Mayfield gives House a good-bye party with House even shoving his face into the cake, surprising everyone in the room, and House is discharged and gets on a bus back to Princeton, sitting at the back of the bus where it's revealed he's also wearing a t-shirt Alvie had earlier, one that has a big smiley face on it. After the departure of House, Alvie decides he wants to get better and goes back on his medication.

==Production==
Greystone Park Psychiatric Hospital was used for exterior shots of the hospital. Actors Franka Potente and Derek Richardson, who had one series of scenes together in this episode, started dating afterward and married in 2012.

==Reception==
The episode was well received by critics. Metacritic reported generally favorable reviews with a score of 77/100 based on 8 reviews. The show earned a 9.5 rating out of 983 votes on TV.com. Entertainment Weekly stated "a trite, untrue mental-illness mystery insults the show's high IQ, but doesn't diminish the opener's capture-the-imagination thesis: that a redeemed House can be just as compelling as a rude House."
Mary McNamara of the Los Angeles Times said "the episode has a few sentimentality issues (any plot point involving a music box walks a very fine line), but it doesn't matter much because the characters are so vivid they even outshine House at times, which can only be good for him."
Alan Sepinwall from The Newark Star-Ledger praised the episode saying "for one night, this is the best House, and its leading man, have been in a long time." The episode also won for Best Episodic Drama at Writers Guild of America Awards 2009.

===Rating===
In its original broadcast, "Part One" was viewed by an estimated 16.5 million viewers, with "Part Two" bringing in approximately 17.25 million viewers. Compared to the rest of the sixth season, the episodes became the highest-rated in front of "Epic Fail", which received only 14.44 million viewers.
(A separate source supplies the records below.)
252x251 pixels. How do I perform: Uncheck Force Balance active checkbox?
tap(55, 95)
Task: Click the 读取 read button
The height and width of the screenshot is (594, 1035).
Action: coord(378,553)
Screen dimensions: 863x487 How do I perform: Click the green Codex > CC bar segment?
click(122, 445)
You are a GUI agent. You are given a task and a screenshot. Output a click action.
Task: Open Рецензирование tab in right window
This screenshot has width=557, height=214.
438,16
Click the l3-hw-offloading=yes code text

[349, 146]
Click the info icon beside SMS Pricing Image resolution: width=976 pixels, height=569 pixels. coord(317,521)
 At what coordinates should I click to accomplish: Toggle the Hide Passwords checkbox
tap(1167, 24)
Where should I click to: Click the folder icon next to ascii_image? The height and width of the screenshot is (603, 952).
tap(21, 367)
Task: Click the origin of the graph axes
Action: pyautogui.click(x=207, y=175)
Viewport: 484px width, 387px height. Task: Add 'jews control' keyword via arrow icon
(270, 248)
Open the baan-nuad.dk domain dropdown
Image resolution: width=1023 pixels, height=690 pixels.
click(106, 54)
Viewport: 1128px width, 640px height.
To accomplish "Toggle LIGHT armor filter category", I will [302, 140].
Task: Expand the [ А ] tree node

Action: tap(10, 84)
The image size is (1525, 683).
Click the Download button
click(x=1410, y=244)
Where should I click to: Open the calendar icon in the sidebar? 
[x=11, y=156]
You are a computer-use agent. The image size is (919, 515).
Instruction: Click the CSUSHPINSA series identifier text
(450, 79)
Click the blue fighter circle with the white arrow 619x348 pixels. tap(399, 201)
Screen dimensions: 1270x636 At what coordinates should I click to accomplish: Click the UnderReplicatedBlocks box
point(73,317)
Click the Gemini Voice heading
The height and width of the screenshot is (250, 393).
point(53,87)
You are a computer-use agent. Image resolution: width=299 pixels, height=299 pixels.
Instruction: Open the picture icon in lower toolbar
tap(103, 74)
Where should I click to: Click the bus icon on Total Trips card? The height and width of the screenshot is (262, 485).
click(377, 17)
The two-hour season premiere garnered the top Nielsen Ratings on the first night of the broadcast networks' premiere week. The show averaged a 6.7/16 with 17.1 million viewers. The rating was a significant rise from the previous year's season premiere, which averaged a 5.6/16 and 14.4 million viewers.

4.43 million Canadians watched this episode, making it the most viewed program of the week.